# Gotta love this net!



## Prinsloo007 (Dec 2, 2012)

Hi folks! Karin and Tony here ... we recently moved aboard "Mayaluga" (Swahili - 'noun' for one who wanders off over the horizon and forgot to say how long he may be away") our Hans Christian 38T. After a laborious total and complete refit in Victoria BC she is now in bristol coastal cruising condition. The next 6 months will result in the obvious upgrades for offshore. Recently had her out in 60knots. "The only boat I would be on in such weather", said Karin. I agree!

Karin, the love of my life for the last 6 years, has taken sailing lessons, is organized, and learns fast. I have sailed about 10,000 miles offshore and skippered whale watching vessels about 40,000 miles. Still in the process of learning the ropes though .... it never ends!

Our plans include summer sailing in the Broughton Archipeligo, going south in August and wintering in La Paz, Mexico, then early 2017 off to Marquesas, Tuamotos, French Polynesia, Cook Islands, Tonga and Fiji; the latter will hopefully be our hurricane hole in a ground pit while we land tour NZ. Next season? Who knows? 

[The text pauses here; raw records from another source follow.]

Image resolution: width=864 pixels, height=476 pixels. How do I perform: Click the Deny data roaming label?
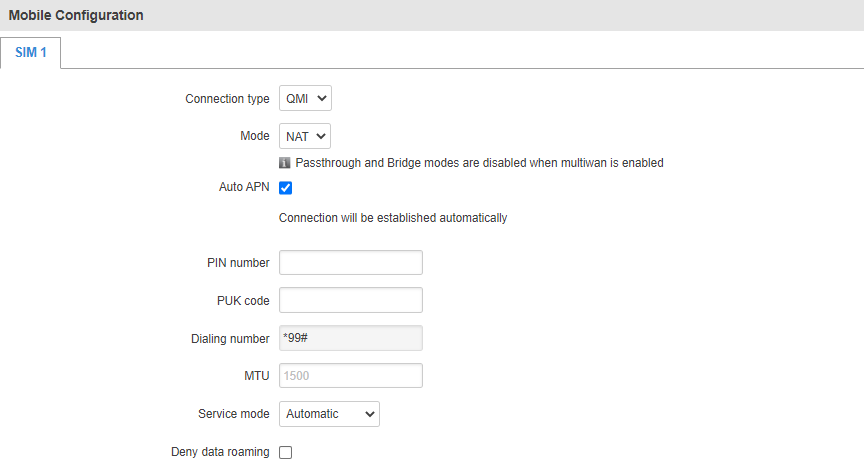point(220,452)
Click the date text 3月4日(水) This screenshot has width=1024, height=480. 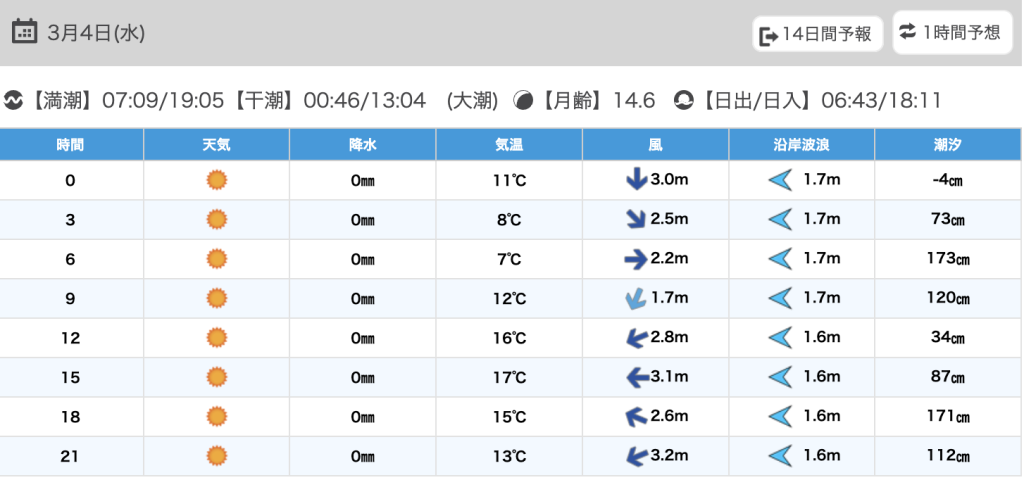96,33
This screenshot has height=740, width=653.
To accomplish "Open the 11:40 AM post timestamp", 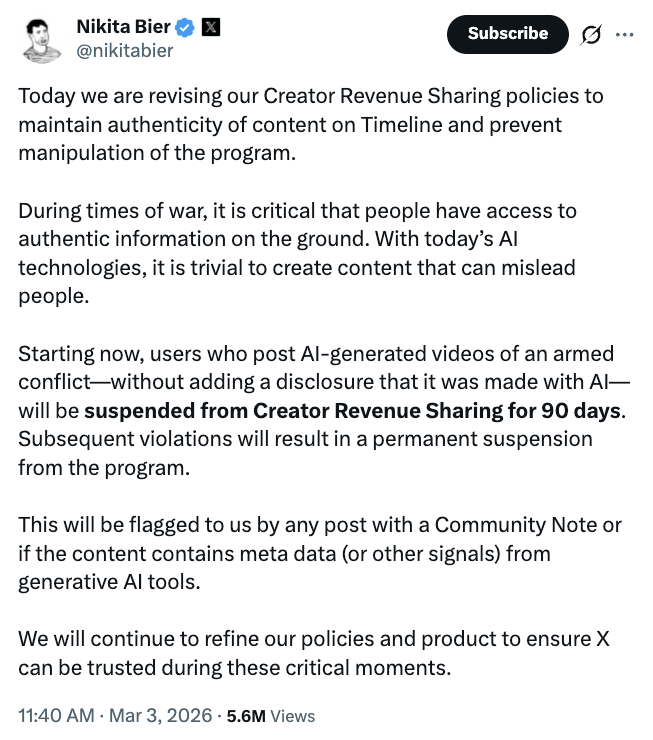I will [58, 715].
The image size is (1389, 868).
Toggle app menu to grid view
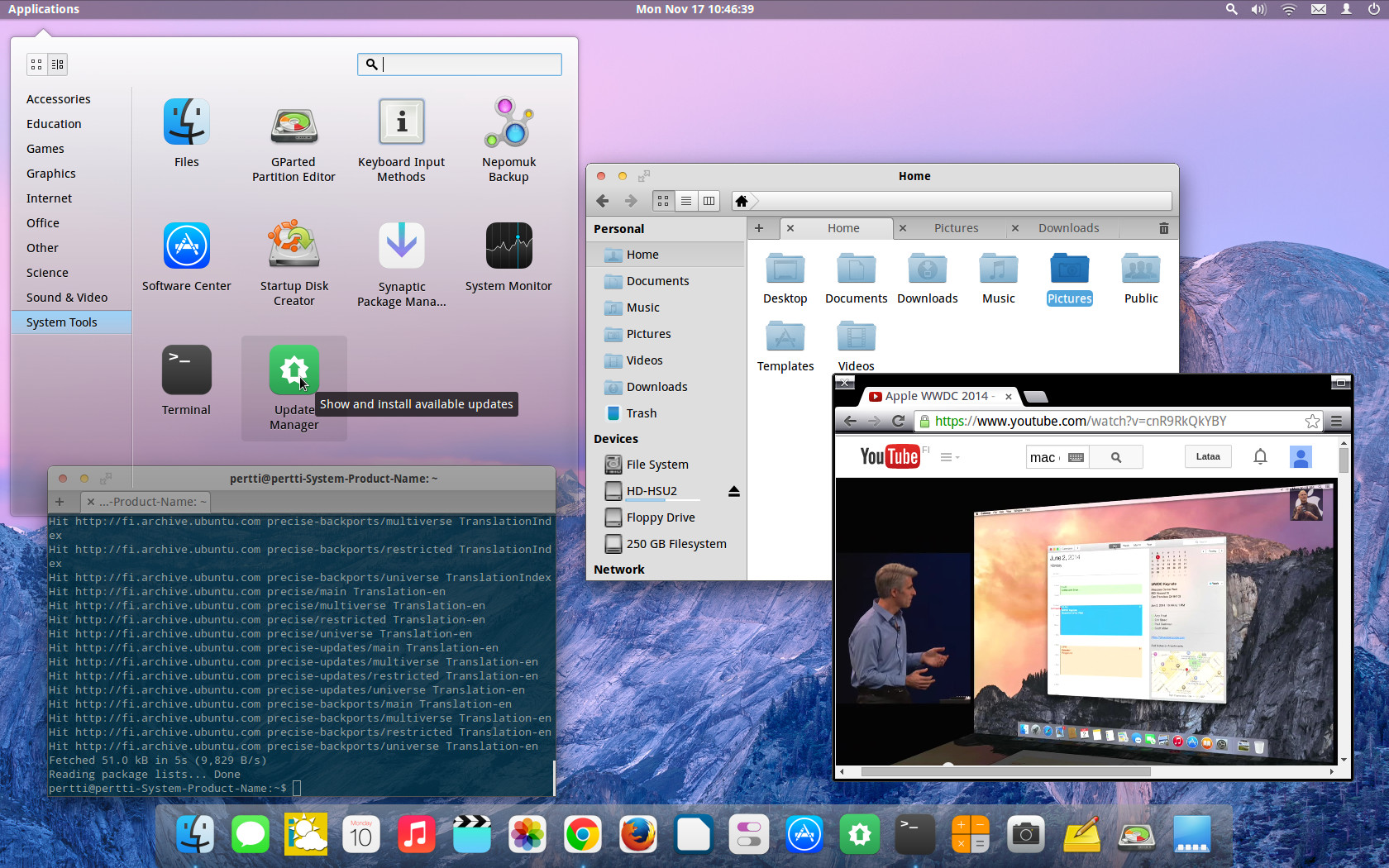coord(36,64)
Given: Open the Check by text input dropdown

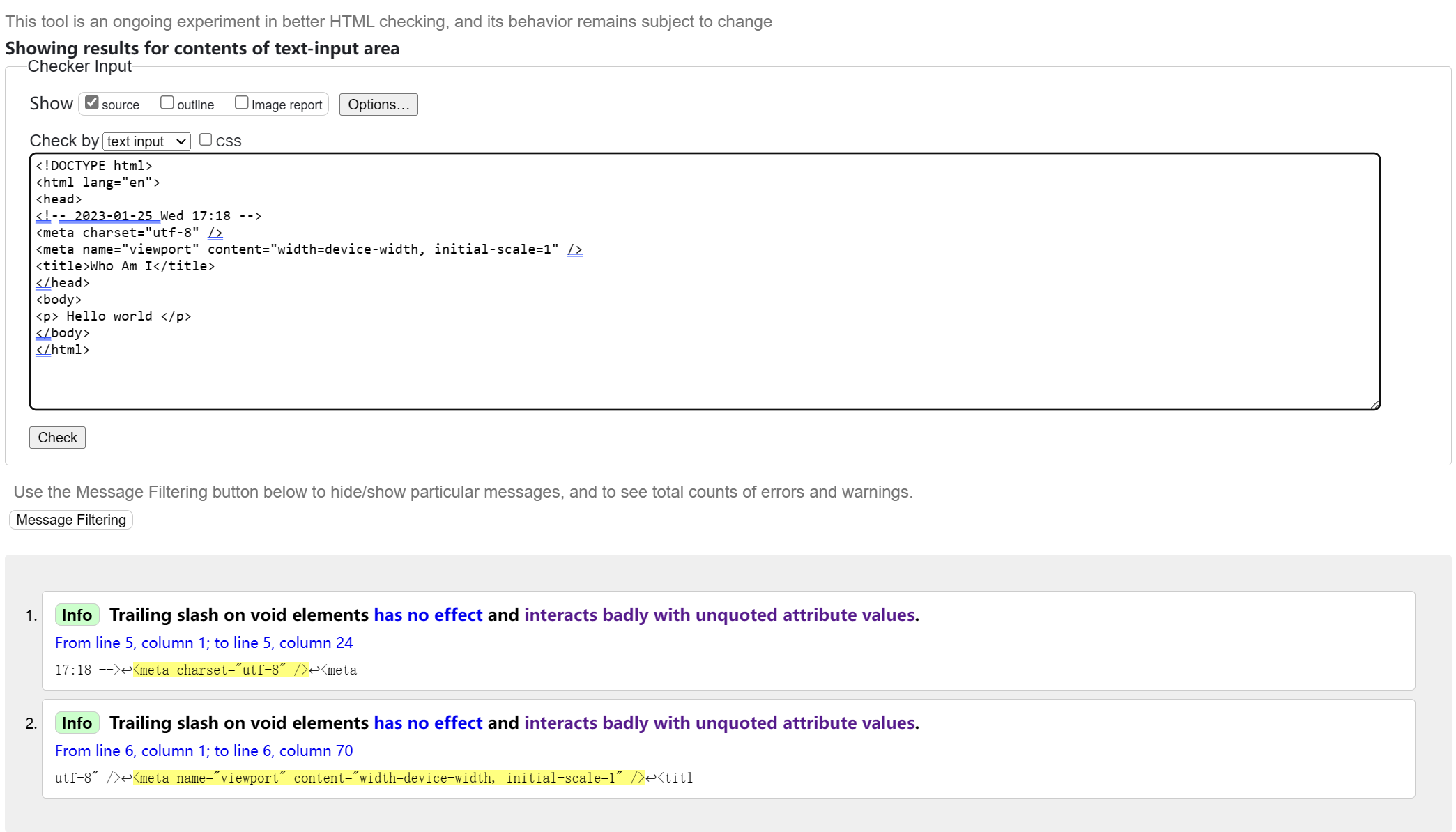Looking at the screenshot, I should [x=147, y=141].
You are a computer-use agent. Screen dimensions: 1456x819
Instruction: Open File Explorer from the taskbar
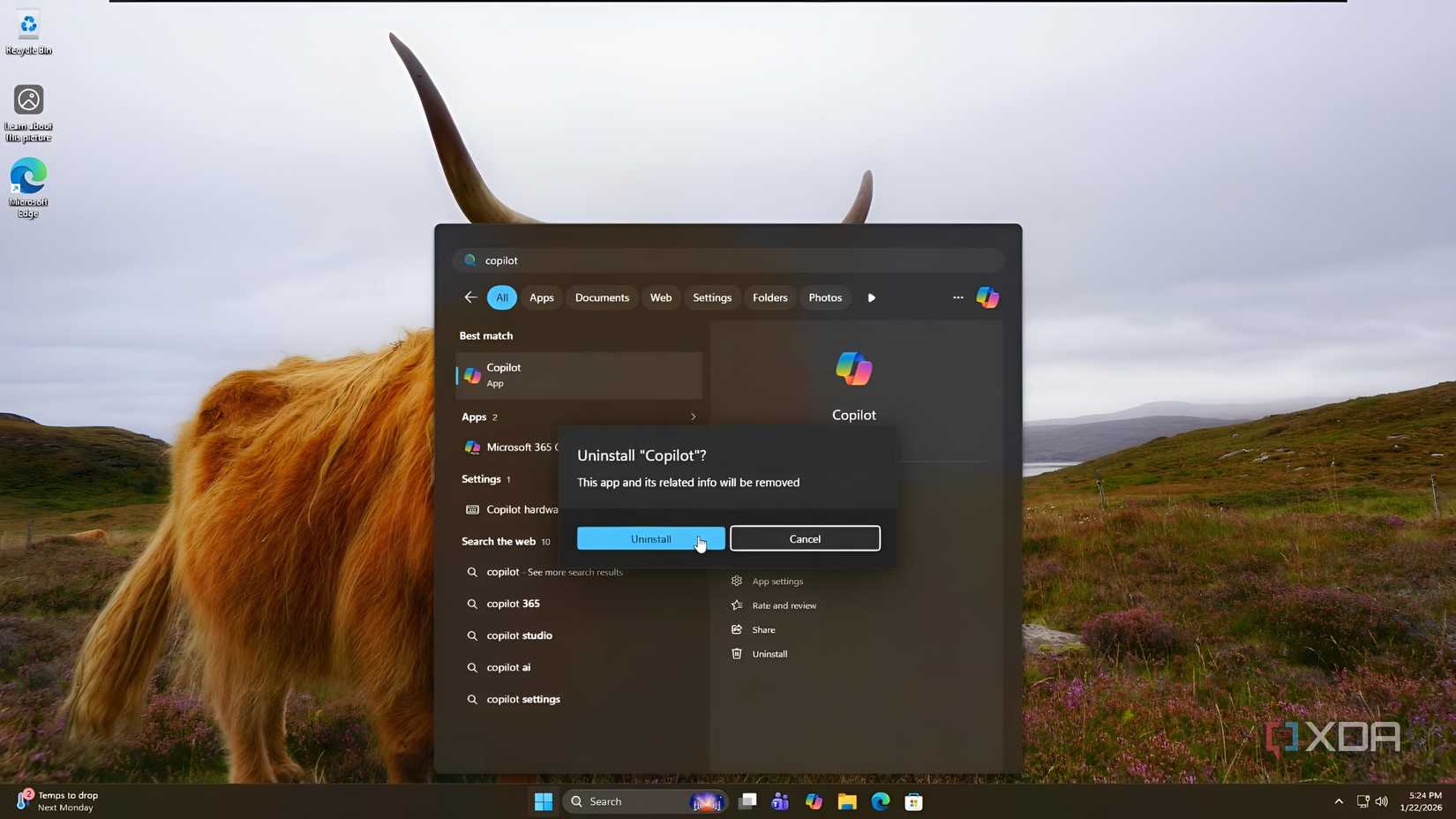846,801
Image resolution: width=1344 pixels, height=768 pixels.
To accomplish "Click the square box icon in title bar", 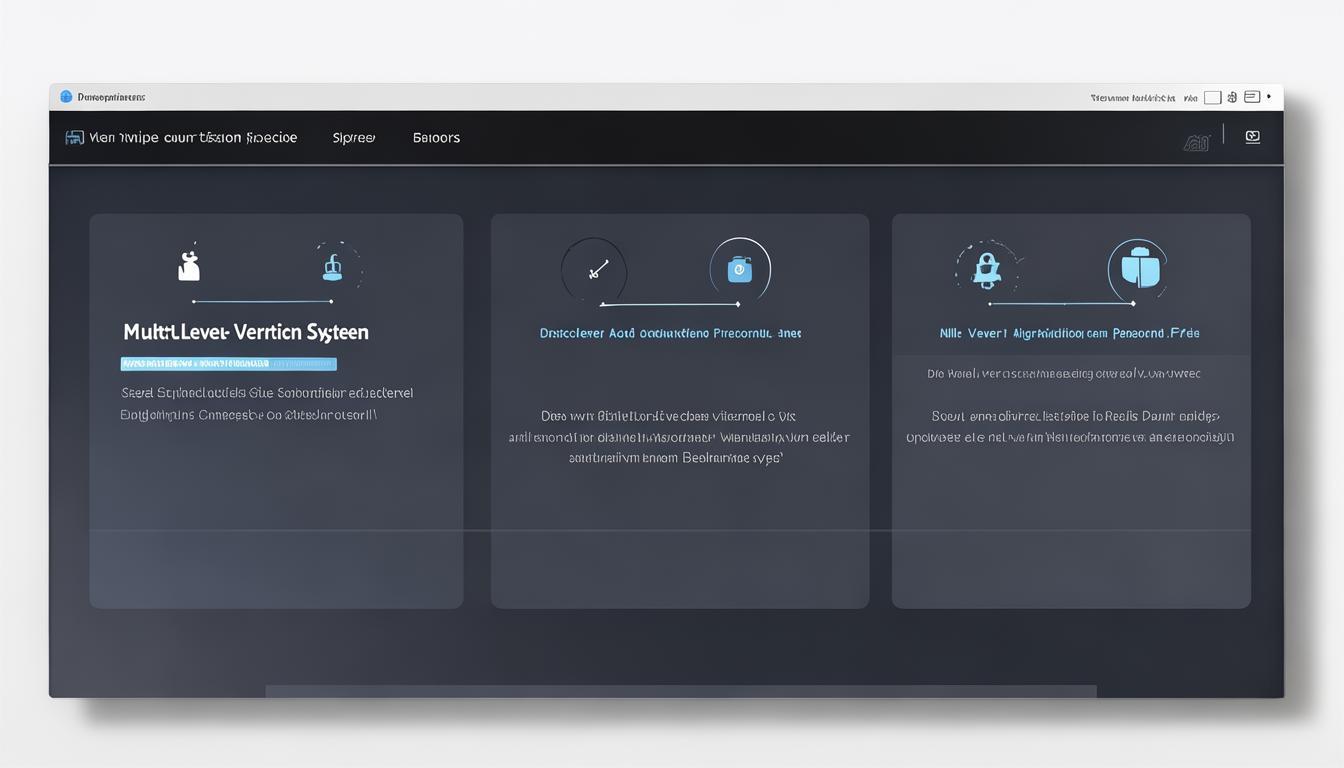I will tap(1212, 98).
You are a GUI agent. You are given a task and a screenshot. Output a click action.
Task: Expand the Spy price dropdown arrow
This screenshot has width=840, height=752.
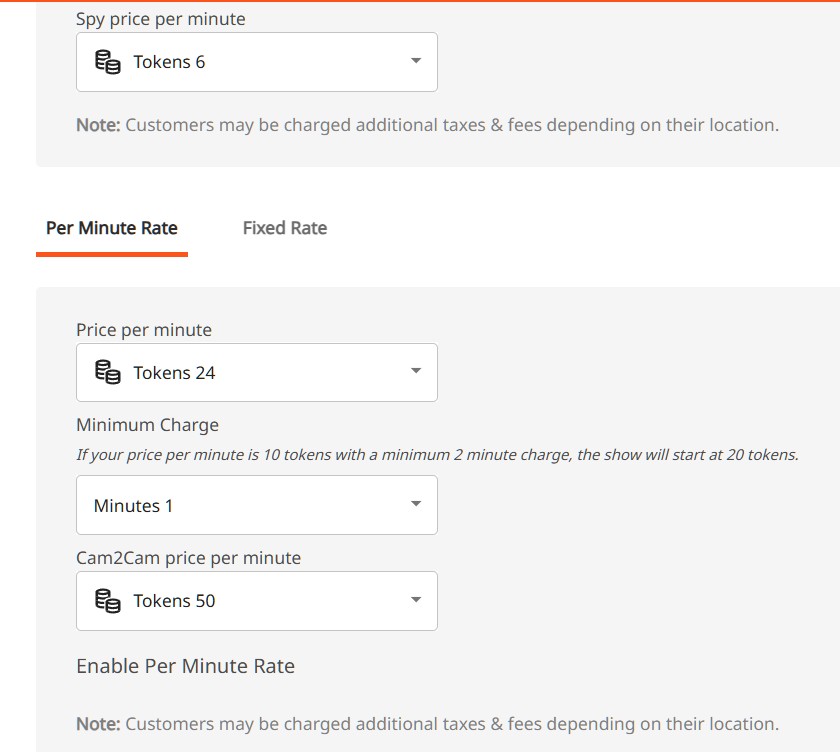pos(416,62)
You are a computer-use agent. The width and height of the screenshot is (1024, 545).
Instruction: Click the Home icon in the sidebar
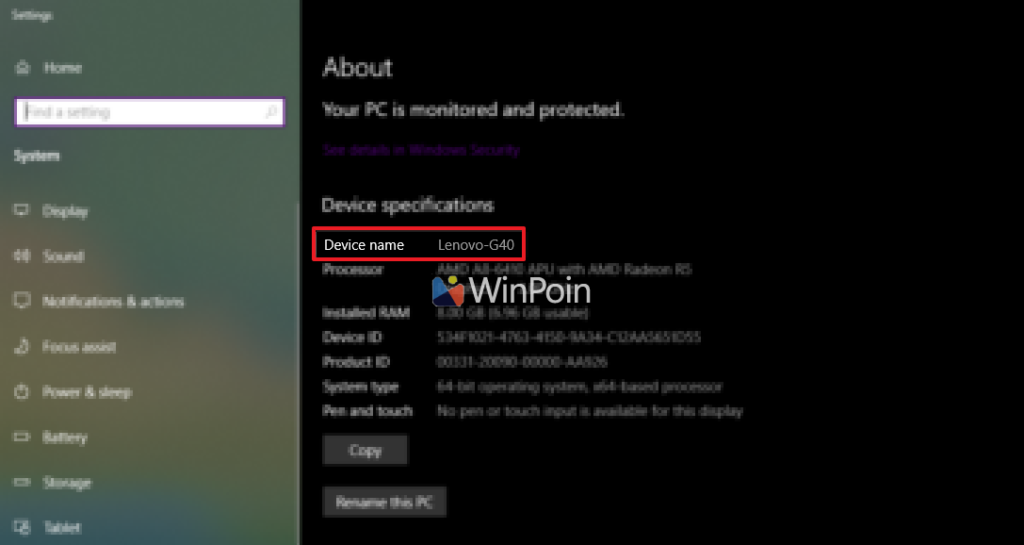click(22, 68)

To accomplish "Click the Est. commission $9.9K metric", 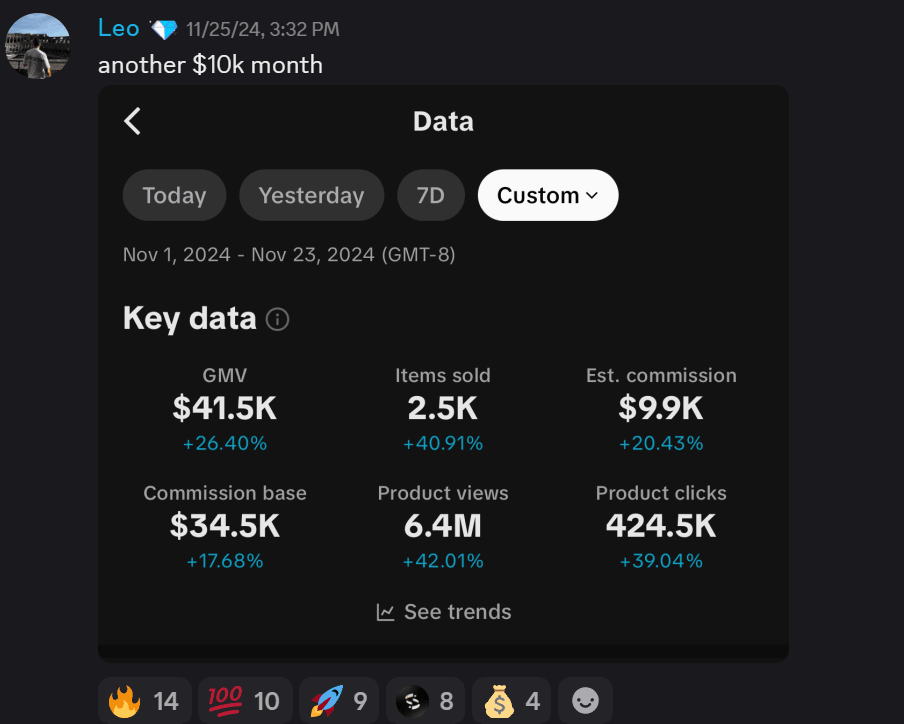I will point(660,408).
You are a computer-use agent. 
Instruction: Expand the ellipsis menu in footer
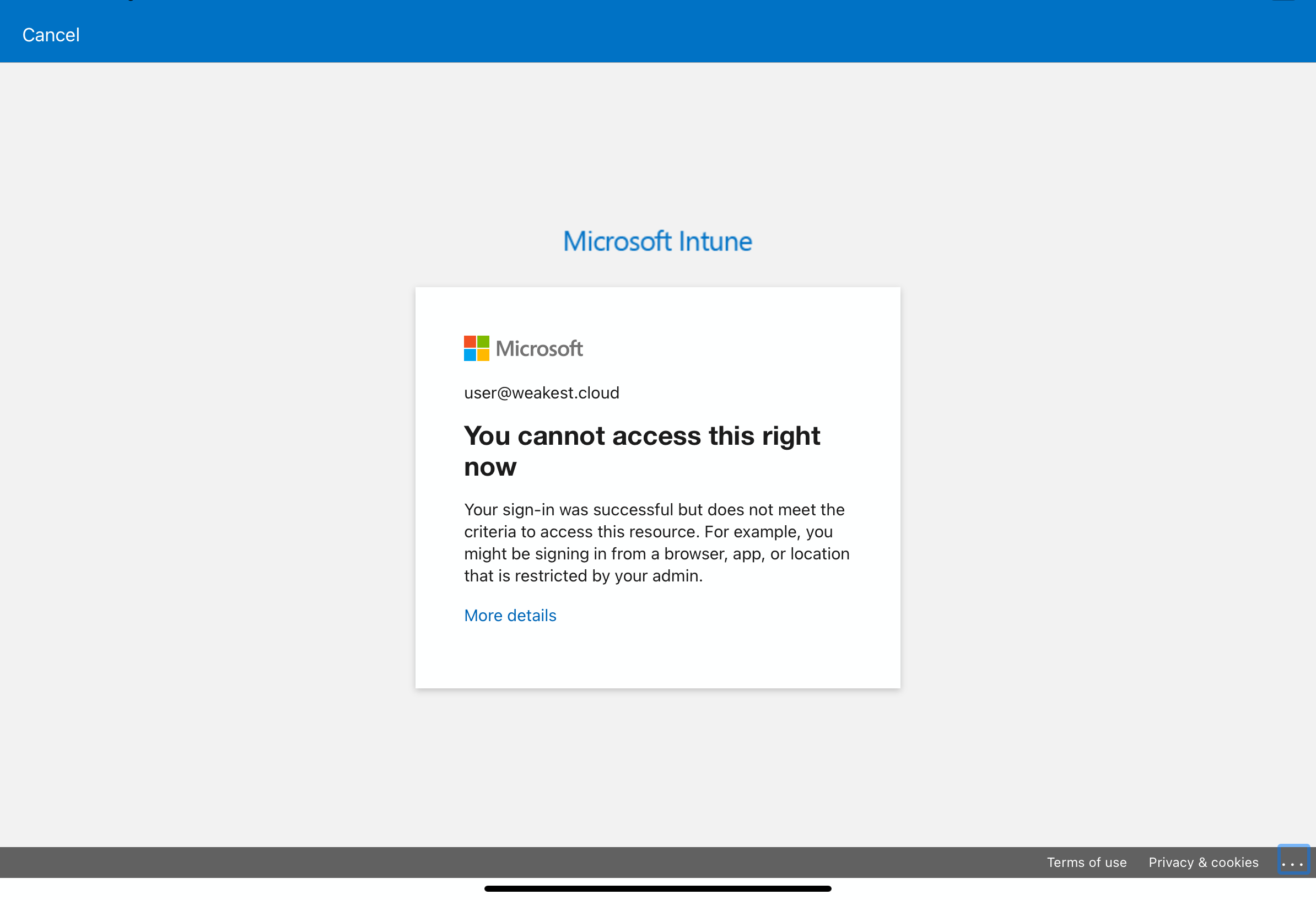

adventiabeforedementia.com


----------



## Rhapsody-NS27 (Apr 8, 2012)

Welcome to the group.

Congrats on completion of your refit. HC38s are nice boats.

Have fun on your travels.


----------



## SHNOOL (Jun 7, 2007)

I think it may be a mistake to use your email addy as your sign on... I wonder if the mods agree.
Still welcome to the insanity.


----------



## Donna_F (Nov 7, 2005)

SHNOOL said:


> I think it may be a mistake to use your email addy as your sign on... I wonder if the mods agree.
> Still welcome to the insanity.


As long as it isn't obscene, we really don't care. Not in the best interest of the member, of course, so we can change it if Karin/Tony tell us what user name to change it to.

New sailors in 60 knot winds? Oy.


----------



## SHNOOL (Jun 7, 2007)

My apology, not saying can't be done, just invites spam like crazy.


----------



## Prinsloo007 (Dec 2, 2012)

Thanks DRFerron. I requested admin to change my username. Good observations all!
Cheers, Tony
adventiabeforedementia.com
navigato ergo sum


----------



## Donna_F (Nov 7, 2005)

[email protected] said:


> Thanks DRFerron. I requested admin to change my username. Good observations all!
> Cheers, Tony
> adventiabeforedementia.com
> navigato ergo sum


Let a mod know if the admin doesn't respond.


----------



## Faster (Sep 13, 2005)

DRFerron said:


> Let a mod know if the admin doesn't respond.


I already asked him via PM.. not sure why he didn't respond to me.


----------



## Capt Len (Oct 9, 2011)

Welcome to SN, Tony. Capt Len ex 3 Hour Sail


----------



## Prinsloo007 (Dec 2, 2012)

Hi Capt Len:

Was good sailing next to you last fall. "Mayaluga", dark blue Hans Christian Cutter.

Cheers, Tony (Anton) Roberts


----------



## eherlihy (Jan 2, 2007)

Welcome to SailNut!


----------



## LLCoolDave (Sep 20, 2015)

Welcome aboard, beautiful boat.


----------



## Prinsloo007 (Dec 2, 2012)

Hi Capt Len:

Was good sailing next to you last fall. "Mayaluga, dark blue Hans Christian Cutter.

Cheers, Tony (Anton) Roberts


----------



## 2Gringos (Jan 4, 2008)

J'ambo, Mayaluga, habari za m'chana?


----------